= Momoko Hirata =

Japanese ballerina

Momoko Hirata (平田 桃子, Hirata Momoko) is a Japanese principal dancer for the Birmingham Royal Ballet. She attended the Reiko Yamamoto Ballet School before enrolling in the Royal Ballet School in the London, England. She won the 2001 Prix de Lausanne and joined the Birmingham Royal Ballet in 2003. She was promoted to First Artist in 2005, Soloist in 2008, and First Soloist in 2010. She briefly danced with the Barcelona Ballet as a principal dancer in 2012, before returning to the Birmingham Royal Ballet where she was promoted to Principal in 2013.

==Early life and training ==
Born in 1985 in Gunma Prefecture, Japan, Hirata began training in classical ballet at the Reiko Yamamoto Ballet School. She attended the Royal Ballet School and in 2001 she won the Prix de Lausanne. She danced the Princess Aurora variation from The Sleeping Beauty.

==Career==
In 2003, Hirata joined the Birmingham Royal Ballet. She was promoted to First Artist in 2005 and to Soloist in 2008. In 2010, she was further promoted to First Soloist. In 2011, she joined the Barcelona Ballet before returning to the Birmingham Royal Ballet the following season. She was promoted from First Soloist to Principal in 2013. Judith Mackrell, a critic for The Guardian, has described Hirata as "astoundingly fast and crystal clear in the ballerina role. Every detail of rhythm and style has a bevelled finish so that, even within the most pressured rush of a phrase, each step sings." In her role as The Princess in John Cranko's The Prince of the Pagodas, Mark Monahan from The Telegraph noted that it was "performed with an enchanting grace - first melancholic, then joyful - by the beautiful Japanese-born dancer Momoko Hirata."

Twenty five years on and BRB dancers are still in their element with the speed, panache and precision required by this rollercoaster ride of classicism. None more so than Momoko Hirata who was splendid from first to last in each of the principal ballerina’s fiendishly fast and complex variations. Elegance of line was paramount with her razor sharp outlines undiminished by the rapid speed of execution. Hirata has that rare quality of retaining an air of conservatism – in complete control of the precision of her movement – despite the challenging momentum of the music.
— Graham Watts on Hirata's performance in George Balanchine's Theme and Variations, London Dance

As Juliet in Sir Kenneth MacMillan's Romeo and Juliet her performance was positively received. The Herald noted "Hirata is perfectly cast as Juliet - exquisitely marrying the vulnerability and playfulness of a young Juliet in the nursery scene, with the passionate and ardent sensuality of her later love scenes with Romeo."
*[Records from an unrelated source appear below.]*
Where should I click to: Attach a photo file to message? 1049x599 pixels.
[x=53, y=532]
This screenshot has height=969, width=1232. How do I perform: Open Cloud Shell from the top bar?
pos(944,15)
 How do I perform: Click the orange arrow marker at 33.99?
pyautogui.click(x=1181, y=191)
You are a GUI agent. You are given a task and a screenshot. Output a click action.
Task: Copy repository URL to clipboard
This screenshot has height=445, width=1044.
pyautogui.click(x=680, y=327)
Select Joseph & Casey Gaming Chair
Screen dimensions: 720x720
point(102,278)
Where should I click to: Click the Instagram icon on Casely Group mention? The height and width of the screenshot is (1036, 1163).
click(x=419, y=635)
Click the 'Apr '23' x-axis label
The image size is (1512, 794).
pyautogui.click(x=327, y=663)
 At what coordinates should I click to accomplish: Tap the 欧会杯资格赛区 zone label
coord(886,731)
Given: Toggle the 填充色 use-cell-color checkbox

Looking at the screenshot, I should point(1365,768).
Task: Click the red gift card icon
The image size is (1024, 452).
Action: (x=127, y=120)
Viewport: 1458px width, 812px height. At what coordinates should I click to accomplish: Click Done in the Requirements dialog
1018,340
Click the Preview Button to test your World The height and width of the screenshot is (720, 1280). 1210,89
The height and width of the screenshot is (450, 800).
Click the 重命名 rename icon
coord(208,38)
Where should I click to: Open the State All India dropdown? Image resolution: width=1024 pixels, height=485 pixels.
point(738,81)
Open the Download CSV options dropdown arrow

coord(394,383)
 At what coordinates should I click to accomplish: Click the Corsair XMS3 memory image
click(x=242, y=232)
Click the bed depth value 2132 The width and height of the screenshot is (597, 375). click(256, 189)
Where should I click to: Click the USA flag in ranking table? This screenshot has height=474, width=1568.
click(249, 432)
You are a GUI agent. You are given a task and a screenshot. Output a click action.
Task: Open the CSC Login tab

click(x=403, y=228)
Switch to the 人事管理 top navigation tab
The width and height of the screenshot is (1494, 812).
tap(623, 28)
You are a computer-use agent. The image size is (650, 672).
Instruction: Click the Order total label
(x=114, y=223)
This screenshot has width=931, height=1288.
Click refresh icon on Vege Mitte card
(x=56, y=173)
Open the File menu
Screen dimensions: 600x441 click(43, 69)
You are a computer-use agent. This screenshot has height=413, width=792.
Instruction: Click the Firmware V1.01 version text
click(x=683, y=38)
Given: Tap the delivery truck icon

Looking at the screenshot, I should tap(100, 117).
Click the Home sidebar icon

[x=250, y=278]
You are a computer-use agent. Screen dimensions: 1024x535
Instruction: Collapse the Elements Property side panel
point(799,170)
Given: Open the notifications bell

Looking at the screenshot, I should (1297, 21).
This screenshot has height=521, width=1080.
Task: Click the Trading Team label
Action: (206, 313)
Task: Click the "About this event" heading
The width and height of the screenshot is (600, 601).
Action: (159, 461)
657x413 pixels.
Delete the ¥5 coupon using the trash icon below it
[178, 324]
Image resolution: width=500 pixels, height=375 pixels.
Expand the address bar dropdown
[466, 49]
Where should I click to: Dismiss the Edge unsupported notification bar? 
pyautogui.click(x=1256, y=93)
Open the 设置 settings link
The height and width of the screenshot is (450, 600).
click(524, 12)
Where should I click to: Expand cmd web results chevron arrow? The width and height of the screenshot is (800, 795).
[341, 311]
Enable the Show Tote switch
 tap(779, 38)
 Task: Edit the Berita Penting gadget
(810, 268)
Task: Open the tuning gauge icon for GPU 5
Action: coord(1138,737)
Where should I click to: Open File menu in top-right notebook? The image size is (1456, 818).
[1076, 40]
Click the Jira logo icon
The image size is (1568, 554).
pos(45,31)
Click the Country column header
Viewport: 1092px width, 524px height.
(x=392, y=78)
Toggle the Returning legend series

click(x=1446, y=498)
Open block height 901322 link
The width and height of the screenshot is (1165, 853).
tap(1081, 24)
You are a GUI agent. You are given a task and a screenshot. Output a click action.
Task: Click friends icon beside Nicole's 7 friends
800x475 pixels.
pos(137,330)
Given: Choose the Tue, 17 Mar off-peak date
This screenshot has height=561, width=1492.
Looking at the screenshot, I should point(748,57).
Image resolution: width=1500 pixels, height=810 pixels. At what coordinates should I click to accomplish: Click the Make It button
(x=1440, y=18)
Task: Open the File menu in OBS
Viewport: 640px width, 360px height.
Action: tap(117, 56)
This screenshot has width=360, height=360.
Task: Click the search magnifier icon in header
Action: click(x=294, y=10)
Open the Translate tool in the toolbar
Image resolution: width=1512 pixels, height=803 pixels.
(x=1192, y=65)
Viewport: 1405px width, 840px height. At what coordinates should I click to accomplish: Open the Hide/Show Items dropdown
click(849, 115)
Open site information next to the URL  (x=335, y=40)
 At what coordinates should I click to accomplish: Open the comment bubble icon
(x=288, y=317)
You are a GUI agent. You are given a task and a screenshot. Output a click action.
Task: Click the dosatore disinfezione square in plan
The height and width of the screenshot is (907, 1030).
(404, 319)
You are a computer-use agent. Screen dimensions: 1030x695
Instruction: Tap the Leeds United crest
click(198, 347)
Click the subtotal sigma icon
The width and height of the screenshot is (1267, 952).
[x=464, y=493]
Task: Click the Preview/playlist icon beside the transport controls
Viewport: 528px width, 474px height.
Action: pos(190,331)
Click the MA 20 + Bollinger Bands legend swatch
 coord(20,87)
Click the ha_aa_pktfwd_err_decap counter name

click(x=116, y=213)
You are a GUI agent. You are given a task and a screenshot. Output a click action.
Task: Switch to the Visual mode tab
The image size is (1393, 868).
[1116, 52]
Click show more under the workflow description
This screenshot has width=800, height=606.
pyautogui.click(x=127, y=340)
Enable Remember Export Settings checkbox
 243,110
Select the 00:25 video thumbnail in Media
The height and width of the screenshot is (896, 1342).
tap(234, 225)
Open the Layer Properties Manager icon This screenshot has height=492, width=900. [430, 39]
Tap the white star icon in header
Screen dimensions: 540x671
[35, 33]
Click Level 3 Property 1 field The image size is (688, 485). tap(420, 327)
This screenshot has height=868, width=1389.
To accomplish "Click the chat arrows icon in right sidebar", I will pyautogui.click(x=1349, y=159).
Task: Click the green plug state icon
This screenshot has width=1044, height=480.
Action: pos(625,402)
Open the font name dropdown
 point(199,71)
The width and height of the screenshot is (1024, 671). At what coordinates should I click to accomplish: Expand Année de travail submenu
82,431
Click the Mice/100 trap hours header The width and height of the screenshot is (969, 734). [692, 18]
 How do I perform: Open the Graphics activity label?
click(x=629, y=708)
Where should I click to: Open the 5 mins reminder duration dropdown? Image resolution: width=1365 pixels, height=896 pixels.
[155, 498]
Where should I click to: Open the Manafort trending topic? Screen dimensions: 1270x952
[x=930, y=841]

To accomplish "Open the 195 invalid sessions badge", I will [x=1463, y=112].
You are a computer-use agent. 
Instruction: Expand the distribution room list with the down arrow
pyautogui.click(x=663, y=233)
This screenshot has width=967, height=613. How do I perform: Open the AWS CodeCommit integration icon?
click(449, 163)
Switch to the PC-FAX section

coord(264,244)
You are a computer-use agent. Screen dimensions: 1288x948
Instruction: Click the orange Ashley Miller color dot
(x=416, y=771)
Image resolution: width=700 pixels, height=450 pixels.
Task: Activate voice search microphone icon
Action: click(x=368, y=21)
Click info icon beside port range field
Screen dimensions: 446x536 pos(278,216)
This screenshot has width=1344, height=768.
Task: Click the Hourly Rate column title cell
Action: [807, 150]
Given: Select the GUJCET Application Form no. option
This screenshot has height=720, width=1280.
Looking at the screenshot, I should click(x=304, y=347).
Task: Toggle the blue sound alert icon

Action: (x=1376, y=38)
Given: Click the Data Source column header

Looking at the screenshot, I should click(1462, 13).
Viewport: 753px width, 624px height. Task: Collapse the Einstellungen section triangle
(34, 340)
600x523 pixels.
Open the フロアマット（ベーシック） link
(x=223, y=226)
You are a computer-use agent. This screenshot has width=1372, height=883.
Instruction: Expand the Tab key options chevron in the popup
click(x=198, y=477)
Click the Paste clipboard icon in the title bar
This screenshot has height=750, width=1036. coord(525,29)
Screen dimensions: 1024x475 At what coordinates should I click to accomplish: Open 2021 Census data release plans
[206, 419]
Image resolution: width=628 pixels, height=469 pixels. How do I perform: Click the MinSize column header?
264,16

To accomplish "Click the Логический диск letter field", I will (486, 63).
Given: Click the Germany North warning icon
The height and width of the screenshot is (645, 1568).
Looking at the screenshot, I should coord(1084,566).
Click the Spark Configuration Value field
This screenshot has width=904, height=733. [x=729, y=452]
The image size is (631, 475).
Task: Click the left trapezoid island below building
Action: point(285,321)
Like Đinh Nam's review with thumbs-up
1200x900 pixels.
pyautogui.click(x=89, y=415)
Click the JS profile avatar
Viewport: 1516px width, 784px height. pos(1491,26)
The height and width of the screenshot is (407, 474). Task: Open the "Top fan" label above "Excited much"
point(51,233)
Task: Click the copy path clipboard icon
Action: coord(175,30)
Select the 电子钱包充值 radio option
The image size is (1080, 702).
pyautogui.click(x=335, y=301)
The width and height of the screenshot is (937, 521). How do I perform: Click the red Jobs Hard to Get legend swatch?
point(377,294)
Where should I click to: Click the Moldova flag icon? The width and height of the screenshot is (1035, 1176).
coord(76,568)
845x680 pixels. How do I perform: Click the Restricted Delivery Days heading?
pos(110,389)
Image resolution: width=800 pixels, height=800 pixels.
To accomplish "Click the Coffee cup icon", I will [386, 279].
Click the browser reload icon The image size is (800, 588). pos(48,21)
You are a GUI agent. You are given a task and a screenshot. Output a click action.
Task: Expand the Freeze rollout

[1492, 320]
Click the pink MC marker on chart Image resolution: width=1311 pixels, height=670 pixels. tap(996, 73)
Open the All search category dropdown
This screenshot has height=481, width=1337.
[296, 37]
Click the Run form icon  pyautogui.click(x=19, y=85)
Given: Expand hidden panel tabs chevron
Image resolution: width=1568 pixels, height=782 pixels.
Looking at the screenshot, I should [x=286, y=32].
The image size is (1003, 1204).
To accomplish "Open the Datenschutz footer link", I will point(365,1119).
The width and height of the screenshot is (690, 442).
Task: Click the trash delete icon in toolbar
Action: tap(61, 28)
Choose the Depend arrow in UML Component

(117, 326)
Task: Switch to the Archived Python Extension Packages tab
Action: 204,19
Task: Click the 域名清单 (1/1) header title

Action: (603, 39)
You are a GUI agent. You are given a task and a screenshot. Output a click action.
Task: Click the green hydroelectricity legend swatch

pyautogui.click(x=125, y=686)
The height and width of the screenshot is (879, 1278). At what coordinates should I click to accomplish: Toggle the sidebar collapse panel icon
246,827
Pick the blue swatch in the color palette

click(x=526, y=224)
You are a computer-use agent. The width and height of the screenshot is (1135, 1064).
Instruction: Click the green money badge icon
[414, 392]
Her repertory includes Polyhymnia in Apollo, Agon, Serenade, and Western Symphony by George Balanchine. Lady Elgar in Enigma Variations, Dante Sonata, La fille mal gardée, Scènes de ballet and Les Deux Pigeons by Sir Frederick Ashton. Princess Badr al-Budur in Aladdin, Princess Belle Sakura in The Prince of the Pagodas (2011), Spring in Cinderella, the title role of Sylvia, Titania in The Dream, Carmina Burana, Hobson's Choice, Candy Kane in The Nutcracker Sweeties, Spring and Winter in The Seasons, Beauty and the Beast, Celeritas² in E=mc², Allegri diversi, Les petits riens, and The Sons of Horus by David Bintley. Other repertory includes works by Galina Samsova, Kim Brandstrup, Oliver Hindle, Kit Holder, Millicent Hodson, Kenneth Archer, Garry Stewart, Twyla Tharp, and Sir Peter Wright.